Katelynn shouts “You don’t understand me!” Joshua retorts “I can’t figure you out!” This is the most common conversation lovers eventually have. But from a brain perspective it’s an everyday conversation between two brains.
When Katelynn and Joshua began their I’m so in love with you stage, both their brains are mesmerized by unexplainable feelings of attraction – almost as if they fused into a mutual brain of love and understanding. They both deeply believe their love for each other will prevail over their differences. Little do they know that one of their major differences will be their respective brain differences.
Before they met, Katelynn’s female brain ran her life as Joshua’s male brain did the same. Now these two will find themselves in a personal relationship and in a brain relationship. As their personal relationship unfolds their mutual brain simpatico will start to somewhat disengage as each of their brains attempts to get back to their usual habit patterns.
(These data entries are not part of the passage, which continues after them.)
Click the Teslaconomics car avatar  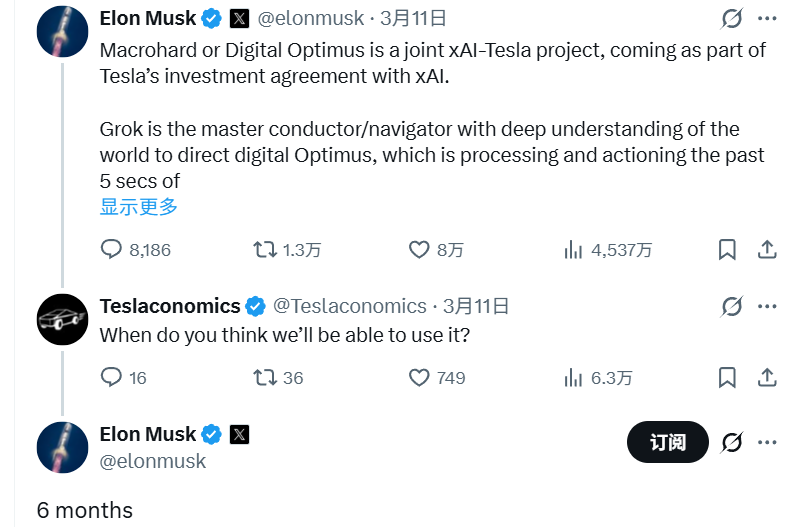[62, 320]
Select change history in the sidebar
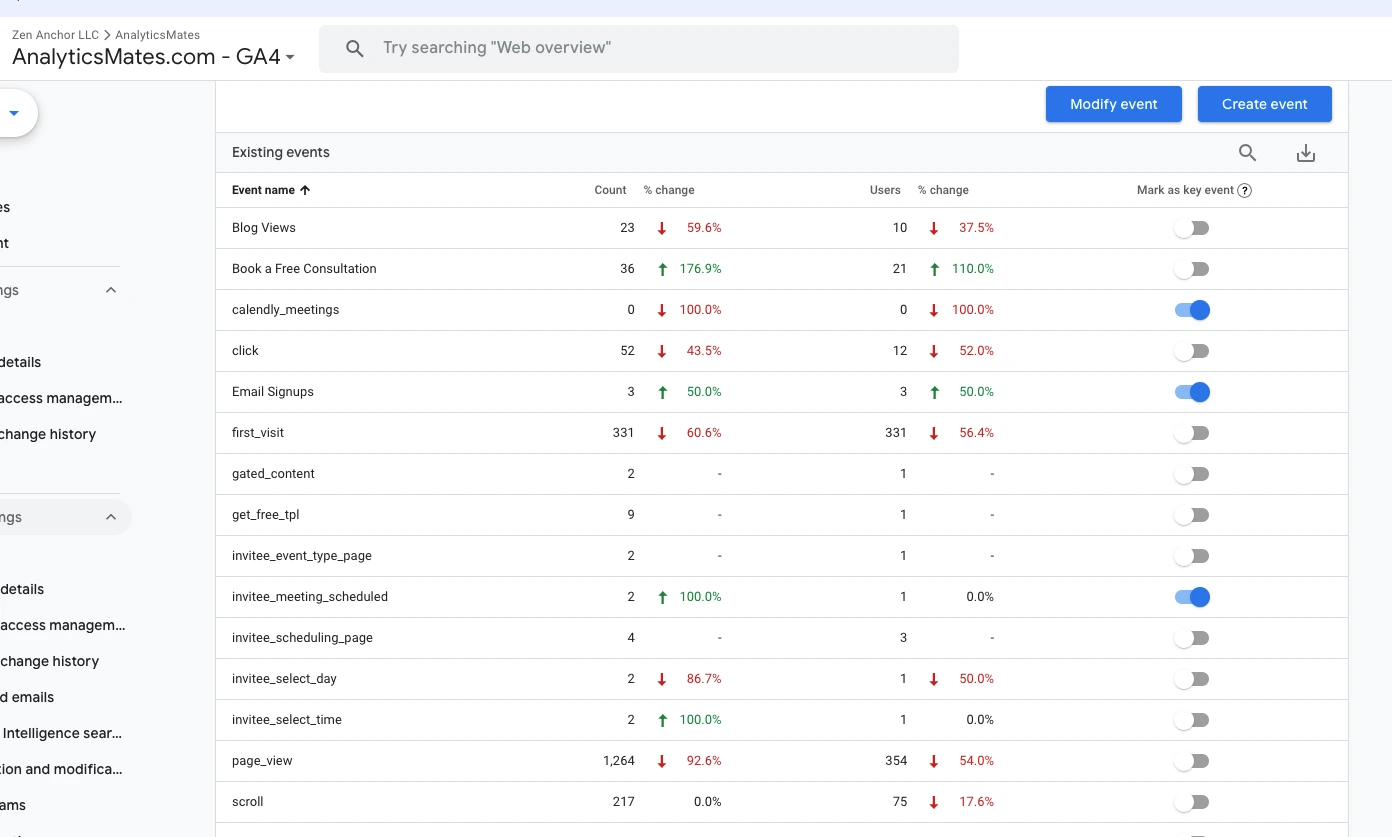The image size is (1392, 837). click(49, 434)
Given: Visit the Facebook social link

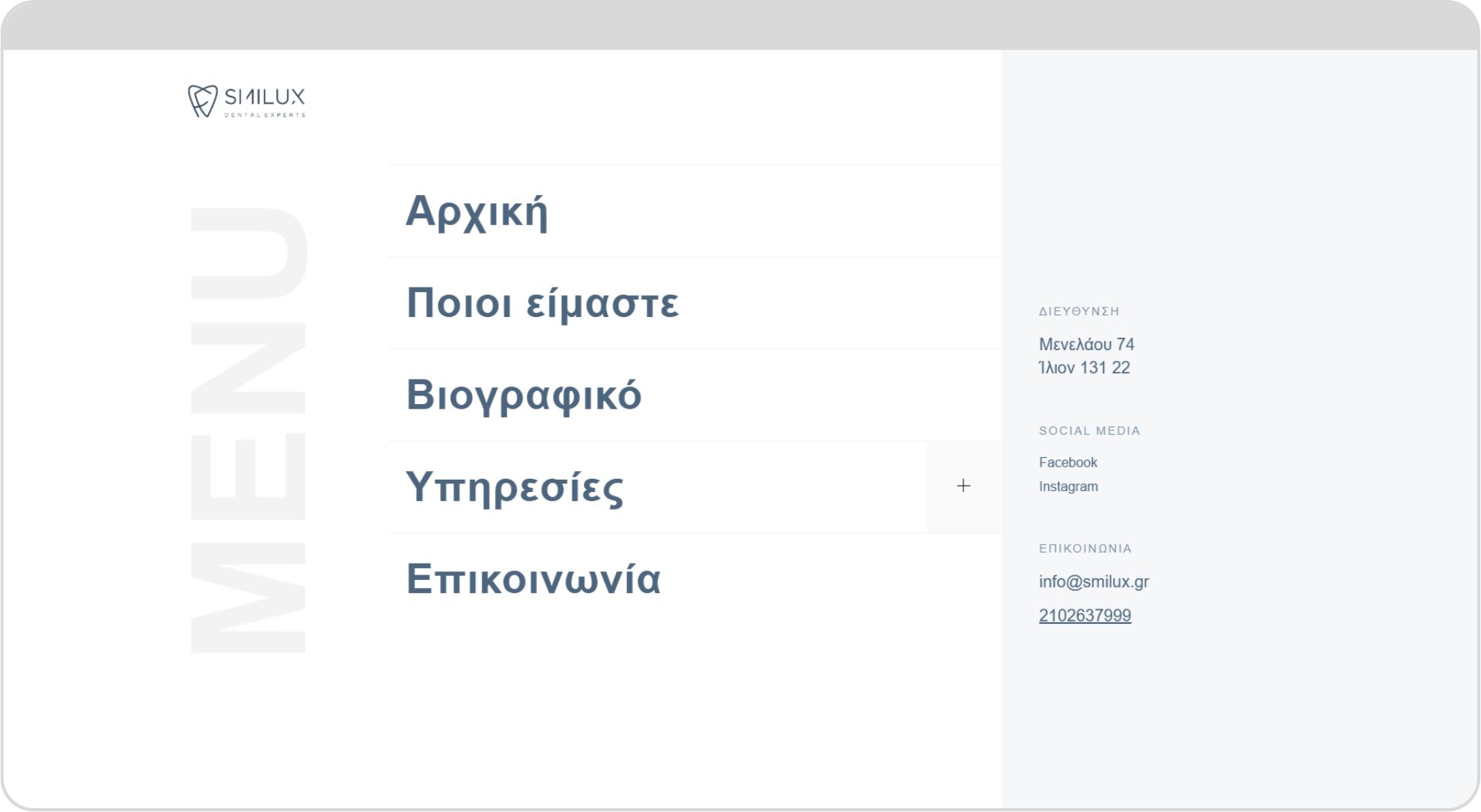Looking at the screenshot, I should 1068,463.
Every brain is made up of two hemispheres, right and left lobes (right and left brain). Each hemisphere has specialty functions – some are prominent others quite subtle. This means Katelynn’s and Joshua’s everyday brains move back and forth between the left and right hemispheres, but overall each will favor one hemisphere over the other for most of its processing.
Traditionally, females favor the right brain and males favor the left brain.
Conversational conflicts arise when the right brain is looking for understanding and sympathy and the left brain is trying to figure it out with a logical explanation. This is a generality as both women and men can also favor the non-traditional hemisphere.
There can also be other influencing factors that affect which brain hemisphere is the most comfortable and natural to operate from. But for the most part women are more adept at right brain skills as men are adept at left brain skills.
The ensuing time spent with a brain that favors a different hemisphere than yours is what life is all about.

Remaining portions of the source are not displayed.